→ Work to be completed: In full and without alteration, reproduce every record.
+++ Supplied data
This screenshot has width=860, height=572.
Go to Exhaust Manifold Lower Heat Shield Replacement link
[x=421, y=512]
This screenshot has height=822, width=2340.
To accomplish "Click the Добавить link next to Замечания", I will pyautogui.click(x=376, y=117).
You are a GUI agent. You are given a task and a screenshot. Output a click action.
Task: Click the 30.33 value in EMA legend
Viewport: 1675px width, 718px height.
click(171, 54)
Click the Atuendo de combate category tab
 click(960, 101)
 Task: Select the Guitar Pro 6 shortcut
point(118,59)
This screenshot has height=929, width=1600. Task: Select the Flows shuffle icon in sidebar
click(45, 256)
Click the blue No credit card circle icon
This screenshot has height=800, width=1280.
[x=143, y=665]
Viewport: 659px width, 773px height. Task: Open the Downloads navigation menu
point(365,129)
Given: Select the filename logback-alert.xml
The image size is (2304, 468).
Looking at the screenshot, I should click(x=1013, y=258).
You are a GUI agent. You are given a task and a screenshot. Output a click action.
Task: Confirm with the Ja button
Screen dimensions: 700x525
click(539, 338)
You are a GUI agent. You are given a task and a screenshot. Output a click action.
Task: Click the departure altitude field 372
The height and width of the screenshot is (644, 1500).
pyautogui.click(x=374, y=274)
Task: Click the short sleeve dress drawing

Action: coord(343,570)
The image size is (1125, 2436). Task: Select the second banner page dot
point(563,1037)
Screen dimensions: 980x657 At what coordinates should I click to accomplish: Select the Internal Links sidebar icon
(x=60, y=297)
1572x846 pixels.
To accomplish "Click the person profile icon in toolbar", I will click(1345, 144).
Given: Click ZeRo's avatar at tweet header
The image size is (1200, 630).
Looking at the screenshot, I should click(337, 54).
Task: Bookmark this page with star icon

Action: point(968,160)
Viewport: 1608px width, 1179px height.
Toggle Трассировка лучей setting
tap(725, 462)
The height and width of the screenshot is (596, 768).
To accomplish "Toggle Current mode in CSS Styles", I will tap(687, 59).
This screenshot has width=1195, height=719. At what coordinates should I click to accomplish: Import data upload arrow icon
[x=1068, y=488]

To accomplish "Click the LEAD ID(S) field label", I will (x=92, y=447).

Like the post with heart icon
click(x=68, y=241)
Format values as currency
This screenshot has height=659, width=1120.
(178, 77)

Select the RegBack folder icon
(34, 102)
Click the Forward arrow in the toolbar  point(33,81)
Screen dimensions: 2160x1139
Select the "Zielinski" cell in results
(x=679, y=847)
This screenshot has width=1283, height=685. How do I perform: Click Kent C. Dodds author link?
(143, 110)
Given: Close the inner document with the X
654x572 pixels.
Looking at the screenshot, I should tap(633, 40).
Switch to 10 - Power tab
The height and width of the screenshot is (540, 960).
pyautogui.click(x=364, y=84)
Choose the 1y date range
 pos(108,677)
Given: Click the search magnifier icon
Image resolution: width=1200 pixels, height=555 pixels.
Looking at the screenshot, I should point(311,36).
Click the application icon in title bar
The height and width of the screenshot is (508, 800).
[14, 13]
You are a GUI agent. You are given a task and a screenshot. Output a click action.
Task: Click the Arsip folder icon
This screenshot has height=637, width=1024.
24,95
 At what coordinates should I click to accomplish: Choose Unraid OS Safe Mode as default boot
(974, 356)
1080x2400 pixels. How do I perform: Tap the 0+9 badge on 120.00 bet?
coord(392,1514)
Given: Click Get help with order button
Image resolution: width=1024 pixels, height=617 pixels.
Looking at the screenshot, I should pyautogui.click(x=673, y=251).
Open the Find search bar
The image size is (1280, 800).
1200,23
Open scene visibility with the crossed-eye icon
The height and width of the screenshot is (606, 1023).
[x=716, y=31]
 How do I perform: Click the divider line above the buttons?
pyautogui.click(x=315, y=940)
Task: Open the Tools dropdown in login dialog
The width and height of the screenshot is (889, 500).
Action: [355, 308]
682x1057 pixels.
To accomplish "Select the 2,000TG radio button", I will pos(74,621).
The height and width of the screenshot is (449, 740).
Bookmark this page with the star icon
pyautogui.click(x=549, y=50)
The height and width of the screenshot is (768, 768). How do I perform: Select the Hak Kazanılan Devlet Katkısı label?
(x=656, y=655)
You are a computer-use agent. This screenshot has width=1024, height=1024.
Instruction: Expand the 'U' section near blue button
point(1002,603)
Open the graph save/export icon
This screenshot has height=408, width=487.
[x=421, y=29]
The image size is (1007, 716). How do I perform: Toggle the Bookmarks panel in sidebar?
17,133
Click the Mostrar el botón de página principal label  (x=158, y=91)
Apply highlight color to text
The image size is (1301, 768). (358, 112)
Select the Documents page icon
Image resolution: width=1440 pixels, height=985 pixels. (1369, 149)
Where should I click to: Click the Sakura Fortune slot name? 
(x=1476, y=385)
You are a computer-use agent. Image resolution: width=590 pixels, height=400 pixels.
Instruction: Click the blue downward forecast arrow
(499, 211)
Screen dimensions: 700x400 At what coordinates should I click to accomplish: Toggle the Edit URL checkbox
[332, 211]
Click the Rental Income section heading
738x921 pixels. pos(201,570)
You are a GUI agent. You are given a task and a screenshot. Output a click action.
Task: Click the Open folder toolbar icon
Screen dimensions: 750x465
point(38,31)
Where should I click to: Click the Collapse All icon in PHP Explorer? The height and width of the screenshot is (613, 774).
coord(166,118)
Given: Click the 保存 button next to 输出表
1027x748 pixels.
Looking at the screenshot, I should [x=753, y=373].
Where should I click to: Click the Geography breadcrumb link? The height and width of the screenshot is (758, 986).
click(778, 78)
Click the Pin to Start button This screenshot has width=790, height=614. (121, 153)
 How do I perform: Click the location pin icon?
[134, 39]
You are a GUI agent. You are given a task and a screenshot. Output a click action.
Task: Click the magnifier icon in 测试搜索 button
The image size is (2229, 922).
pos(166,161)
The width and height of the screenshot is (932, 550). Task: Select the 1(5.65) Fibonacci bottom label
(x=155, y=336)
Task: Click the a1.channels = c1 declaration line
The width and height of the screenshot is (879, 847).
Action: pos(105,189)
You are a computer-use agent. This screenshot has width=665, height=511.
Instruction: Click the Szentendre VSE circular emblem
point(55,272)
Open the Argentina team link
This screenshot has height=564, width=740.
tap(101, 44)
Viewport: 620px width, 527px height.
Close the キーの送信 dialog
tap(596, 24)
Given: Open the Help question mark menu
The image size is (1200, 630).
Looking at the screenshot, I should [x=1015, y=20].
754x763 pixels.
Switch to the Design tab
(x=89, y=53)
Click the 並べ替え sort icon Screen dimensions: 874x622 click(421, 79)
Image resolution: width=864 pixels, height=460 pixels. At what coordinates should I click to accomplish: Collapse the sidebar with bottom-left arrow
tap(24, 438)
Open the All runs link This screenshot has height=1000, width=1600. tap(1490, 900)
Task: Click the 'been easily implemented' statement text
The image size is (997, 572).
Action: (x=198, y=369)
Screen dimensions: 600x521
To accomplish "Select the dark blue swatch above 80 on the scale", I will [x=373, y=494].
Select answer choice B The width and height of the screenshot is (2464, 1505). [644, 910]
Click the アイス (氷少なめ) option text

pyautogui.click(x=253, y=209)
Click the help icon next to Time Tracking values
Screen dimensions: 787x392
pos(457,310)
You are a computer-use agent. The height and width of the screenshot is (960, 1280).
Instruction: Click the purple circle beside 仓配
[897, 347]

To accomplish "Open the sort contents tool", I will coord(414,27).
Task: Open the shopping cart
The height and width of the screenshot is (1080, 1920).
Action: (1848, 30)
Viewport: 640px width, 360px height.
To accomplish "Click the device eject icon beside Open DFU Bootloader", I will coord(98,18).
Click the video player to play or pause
++++++
→ Written answer:
This screenshot has width=860, height=572.
Go to Exhaust Manifold Lower Heat Shield Replacement link
[x=421, y=512]
This screenshot has height=822, width=2340.
To accomplish "Click the Добавить link next to Замечания", I will pyautogui.click(x=376, y=117).
You are a GUI agent. You are given a task and a screenshot. Output a click action.
Task: Click the 30.33 value in EMA legend
Viewport: 1675px width, 718px height.
click(171, 54)
Click the Atuendo de combate category tab
 click(960, 101)
 Task: Select the Guitar Pro 6 shortcut
point(118,59)
This screenshot has height=929, width=1600. Task: Select the Flows shuffle icon in sidebar
click(45, 256)
Click the blue No credit card circle icon
This screenshot has height=800, width=1280.
[x=143, y=665]
Viewport: 659px width, 773px height. Task: Open the Downloads navigation menu
point(365,129)
Given: Select the filename logback-alert.xml
The image size is (2304, 468).
Looking at the screenshot, I should click(x=1013, y=258).
You are a GUI agent. You are given a task and a screenshot. Output a click action.
Task: Confirm with the Ja button
Screen dimensions: 700x525
click(539, 338)
You are a GUI agent. You are given a task and a screenshot. Output a click action.
Task: Click the departure altitude field 372
The height and width of the screenshot is (644, 1500).
pyautogui.click(x=374, y=274)
Task: Click the short sleeve dress drawing

Action: coord(343,570)
The image size is (1125, 2436). Task: Select the second banner page dot
point(563,1037)
Screen dimensions: 980x657 At what coordinates should I click to accomplish: Select the Internal Links sidebar icon
(x=60, y=297)
1572x846 pixels.
To accomplish "Click the person profile icon in toolbar", I will click(1345, 144).
Given: Click ZeRo's avatar at tweet header
The image size is (1200, 630).
Looking at the screenshot, I should click(337, 54).
Task: Bookmark this page with star icon

Action: point(968,160)
Viewport: 1608px width, 1179px height.
Toggle Трассировка лучей setting
tap(725, 462)
The height and width of the screenshot is (596, 768).
To accomplish "Toggle Current mode in CSS Styles", I will tap(687, 59).
This screenshot has width=1195, height=719. At what coordinates should I click to accomplish: Import data upload arrow icon
[x=1068, y=488]

To accomplish "Click the LEAD ID(S) field label", I will (x=92, y=447).

Like the post with heart icon
click(x=68, y=241)
Format values as currency
This screenshot has height=659, width=1120.
(178, 77)

Select the RegBack folder icon
(34, 102)
Click the Forward arrow in the toolbar  point(33,81)
Screen dimensions: 2160x1139
Select the "Zielinski" cell in results
(x=679, y=847)
This screenshot has width=1283, height=685. How do I perform: Click Kent C. Dodds author link?
(143, 110)
Given: Close the inner document with the X
654x572 pixels.
Looking at the screenshot, I should tap(633, 40).
Switch to 10 - Power tab
The height and width of the screenshot is (540, 960).
pyautogui.click(x=364, y=84)
Choose the 1y date range
 pos(108,677)
Given: Click the search magnifier icon
Image resolution: width=1200 pixels, height=555 pixels.
Looking at the screenshot, I should point(311,36).
Click the application icon in title bar
The height and width of the screenshot is (508, 800).
[14, 13]
You are a GUI agent. You are given a task and a screenshot. Output a click action.
Task: Click the Arsip folder icon
This screenshot has height=637, width=1024.
24,95
 At what coordinates should I click to accomplish: Choose Unraid OS Safe Mode as default boot
(974, 356)
1080x2400 pixels. How do I perform: Tap the 0+9 badge on 120.00 bet?
coord(392,1514)
Given: Click Get help with order button
Image resolution: width=1024 pixels, height=617 pixels.
Looking at the screenshot, I should pyautogui.click(x=673, y=251).
Open the Find search bar
The image size is (1280, 800).
1200,23
Open scene visibility with the crossed-eye icon
The height and width of the screenshot is (606, 1023).
[x=716, y=31]
 How do I perform: Click the divider line above the buttons?
pyautogui.click(x=315, y=940)
Task: Open the Tools dropdown in login dialog
The width and height of the screenshot is (889, 500).
Action: [355, 308]
682x1057 pixels.
To accomplish "Select the 2,000TG radio button", I will pos(74,621).
The height and width of the screenshot is (449, 740).
Bookmark this page with the star icon
pyautogui.click(x=549, y=50)
The height and width of the screenshot is (768, 768). How do I perform: Select the Hak Kazanılan Devlet Katkısı label?
(x=656, y=655)
You are a computer-use agent. This screenshot has width=1024, height=1024.
Instruction: Expand the 'U' section near blue button
point(1002,603)
Open the graph save/export icon
This screenshot has height=408, width=487.
[x=421, y=29]
The image size is (1007, 716). How do I perform: Toggle the Bookmarks panel in sidebar?
17,133
Click the Mostrar el botón de página principal label  (x=158, y=91)
Apply highlight color to text
The image size is (1301, 768). (358, 112)
Select the Documents page icon
Image resolution: width=1440 pixels, height=985 pixels. (1369, 149)
Where should I click to: Click the Sakura Fortune slot name? 
(x=1476, y=385)
You are a computer-use agent. Image resolution: width=590 pixels, height=400 pixels.
Instruction: Click the blue downward forecast arrow
(499, 211)
Screen dimensions: 700x400 At what coordinates should I click to accomplish: Toggle the Edit URL checkbox
[332, 211]
Click the Rental Income section heading
738x921 pixels. pos(201,570)
You are a GUI agent. You are given a task and a screenshot. Output a click action.
Task: Click the Open folder toolbar icon
Screen dimensions: 750x465
point(38,31)
Where should I click to: Click the Collapse All icon in PHP Explorer? The height and width of the screenshot is (613, 774).
coord(166,118)
Given: Click the 保存 button next to 输出表
1027x748 pixels.
Looking at the screenshot, I should [x=753, y=373].
Where should I click to: Click the Geography breadcrumb link? The height and width of the screenshot is (758, 986).
click(778, 78)
Click the Pin to Start button This screenshot has width=790, height=614. (121, 153)
 How do I perform: Click the location pin icon?
[134, 39]
You are a GUI agent. You are given a task and a screenshot. Output a click action.
Task: Click the magnifier icon in 测试搜索 button
The image size is (2229, 922).
pos(166,161)
The width and height of the screenshot is (932, 550). Task: Select the 1(5.65) Fibonacci bottom label
(x=155, y=336)
Task: Click the a1.channels = c1 declaration line
The width and height of the screenshot is (879, 847).
Action: pos(105,189)
You are a computer-use agent. This screenshot has width=665, height=511.
Instruction: Click the Szentendre VSE circular emblem
point(55,272)
Open the Argentina team link
This screenshot has height=564, width=740.
tap(101, 44)
Viewport: 620px width, 527px height.
Close the キーの送信 dialog
tap(596, 24)
Given: Open the Help question mark menu
The image size is (1200, 630).
Looking at the screenshot, I should [x=1015, y=20].
754x763 pixels.
Switch to the Design tab
(x=89, y=53)
Click the 並べ替え sort icon Screen dimensions: 874x622 click(421, 79)
Image resolution: width=864 pixels, height=460 pixels. At what coordinates should I click to accomplish: Collapse the sidebar with bottom-left arrow
tap(24, 438)
Open the All runs link This screenshot has height=1000, width=1600. tap(1490, 900)
Task: Click the 'been easily implemented' statement text
The image size is (997, 572).
Action: (x=198, y=369)
Screen dimensions: 600x521
To accomplish "Select the dark blue swatch above 80 on the scale", I will [x=373, y=494].
Select answer choice B The width and height of the screenshot is (2464, 1505). [644, 910]
Click the アイス (氷少なめ) option text

pyautogui.click(x=253, y=209)
Click the help icon next to Time Tracking values
Screen dimensions: 787x392
pos(457,310)
You are a computer-use agent. The height and width of the screenshot is (960, 1280).
Instruction: Click the purple circle beside 仓配
[897, 347]

To accomplish "Open the sort contents tool", I will coord(414,27).
Task: Open the shopping cart
The height and width of the screenshot is (1080, 1920).
Action: (1848, 30)
Viewport: 640px width, 360px height.
To accomplish "Click the device eject icon beside Open DFU Bootloader", I will coord(98,18).
Click the video player to play or pause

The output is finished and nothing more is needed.